Tasks for this exercise —
1. In the kittenfishing article, what might warped backgrounds or distorted elements in someone's photos indicate?
2. Write out the stretch of the kittenfishing article from "Signs You Might" through "one kittenfishing others.".
3. Continue the article on kittenfishing from the point where it stops.

----- Source document

It's worth being said that both practices are deceitful and neither is positive or acceptable.

Signs You're Being Kittenfished

Do you think you might have come across the kittenfish dating tactic? If you're swiping through Tinder, Bumble or Hinge and things seem too good to be true, consider these four signs of being kittenfished.

1. Inconsistent stories or facts

If you start chatting with someone and start noticing inconsistencies in stories or things they've told you about themselves over time, pay attention to your gut: It could be a kittenfish.

2. Too many filters on photos

There's nothing wrong with a filter or two. But these days, you've got to be careful. "With the abundance of photo editing apps and AI-driven enhancements, it's becoming trickier to figure out if the pictures we see truly reflect a person's real-life looks," McKay says.

"To spot potential kittenfishing, take a closer look at the details in the photos. If you notice warped backgrounds or distorted elements, like a tilted floor or uneven walls, it could be a sign of manipulation," explains McKay.

3. Unwillingness to meet up or video call

Another huge sign of kittenfishing? An unwillingness to meet up or video call. If you've been chatting for a while and want to meet in person or chat over Facetime, they might be a kittenfish if they're unwilling to show you who they really are.

4. Excessive boasting

If someone is constantly bragging about their accomplishments, their looks, their finances or their social life, consider the possibility that they might be a little bit of a kittenfish until you're able to confirm the deets.

Signs You Might Be a Kittenfish

It's me, hi. I'm the problem it's me. While we all naturally want to look our best on dating apps, beware of these signs that you might be the one kittenfishing others.

1. Do your pictures match what you really look like?

----------
----- Data supplied

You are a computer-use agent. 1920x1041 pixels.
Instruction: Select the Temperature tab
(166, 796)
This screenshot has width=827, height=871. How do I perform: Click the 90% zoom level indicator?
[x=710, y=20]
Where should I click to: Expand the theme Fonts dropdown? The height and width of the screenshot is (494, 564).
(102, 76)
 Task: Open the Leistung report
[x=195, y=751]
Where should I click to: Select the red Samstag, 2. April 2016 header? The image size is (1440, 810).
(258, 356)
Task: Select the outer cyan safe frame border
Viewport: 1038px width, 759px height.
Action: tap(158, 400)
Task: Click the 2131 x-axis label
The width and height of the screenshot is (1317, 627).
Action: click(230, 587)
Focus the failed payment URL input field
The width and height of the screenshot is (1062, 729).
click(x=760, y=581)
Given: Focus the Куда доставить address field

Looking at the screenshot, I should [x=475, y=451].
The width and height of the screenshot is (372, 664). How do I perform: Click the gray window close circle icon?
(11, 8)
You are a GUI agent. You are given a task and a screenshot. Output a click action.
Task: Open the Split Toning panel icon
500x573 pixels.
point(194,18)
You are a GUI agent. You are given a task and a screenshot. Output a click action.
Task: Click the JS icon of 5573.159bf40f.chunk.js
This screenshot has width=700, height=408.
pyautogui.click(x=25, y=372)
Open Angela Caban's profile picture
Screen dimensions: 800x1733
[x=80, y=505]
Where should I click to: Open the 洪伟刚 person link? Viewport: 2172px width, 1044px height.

----------

Answer section —
1. It could be a sign of manipulation.

2.
Signs You Might Be a Kittenfish

It's me, hi. I'm the problem it's me. While we all naturally want to look our best on dating apps, beware of these signs that you might be the one kittenfishing others.

3.
"Take a quick look at the photos you have shared and compare them to how you see yourself in the mirror," suggests McKay. "Ask yourself, 'Do these pictures show the real me, or did I go a bit overboard with filters or edits?'"

"It's fine to make small tweaks, like fixing a temporary blemish," McKay adds. "But if your online pics don't match the real you in the mirror, maybe it's time to keep it real."

2. Are you embellishing?

Do you find yourself embellishing your achievements or interests? If so, you might be a kittenfish. "Often, there's a desire to impress or a fear that being our authentic selves might not be enough," Dr. Langham explains. "Remember that genuine connections are built on honesty and authenticity."

3. Are you selectively sharing information about yourself on dating platforms?

If you find yourself being selective about what you do and don't share on dating apps—with the intention of making yourself appear more desirable—this could be a huge sign that you're a kittenfisher.

"You might be kittenfishing without even knowing it," Sims says. "It's important in dating to always be as honest as you can about who you are as a person, so you can attract the right match and someone who will love you for who you are."

How to Avoid Kittenfishing on Dating Apps

Let's face it: the temptation of kittenfishing on dating apps might be strong from time to time. But if you're looking for long-lasting, quality relationships, then it's incredibly important to avoid it at all costs.

"While it might be tempting to present an idealized version of yourself for short-term gain, the risks of disappointment and heartbreak down the line are significant," warns McKay. "The short-lived benefits of embellishing aspects of your life or appearance don't outweigh the negative impact on building a real connection. Authenticity is key for any meaningful relationship, and straying from that sets the stage for problems."

Imagine the aftermath when your date realizes the difference between your online persona and who you really are: It not only reflects poorly on you, but also damages the trust necessary for a healthy relationship.

To find a quality partner and date ethically, prioritize transparency and honesty. For example, share recent photos that accurately reflect you and keep your descriptions honest—accept and try to cherish your quirks, even.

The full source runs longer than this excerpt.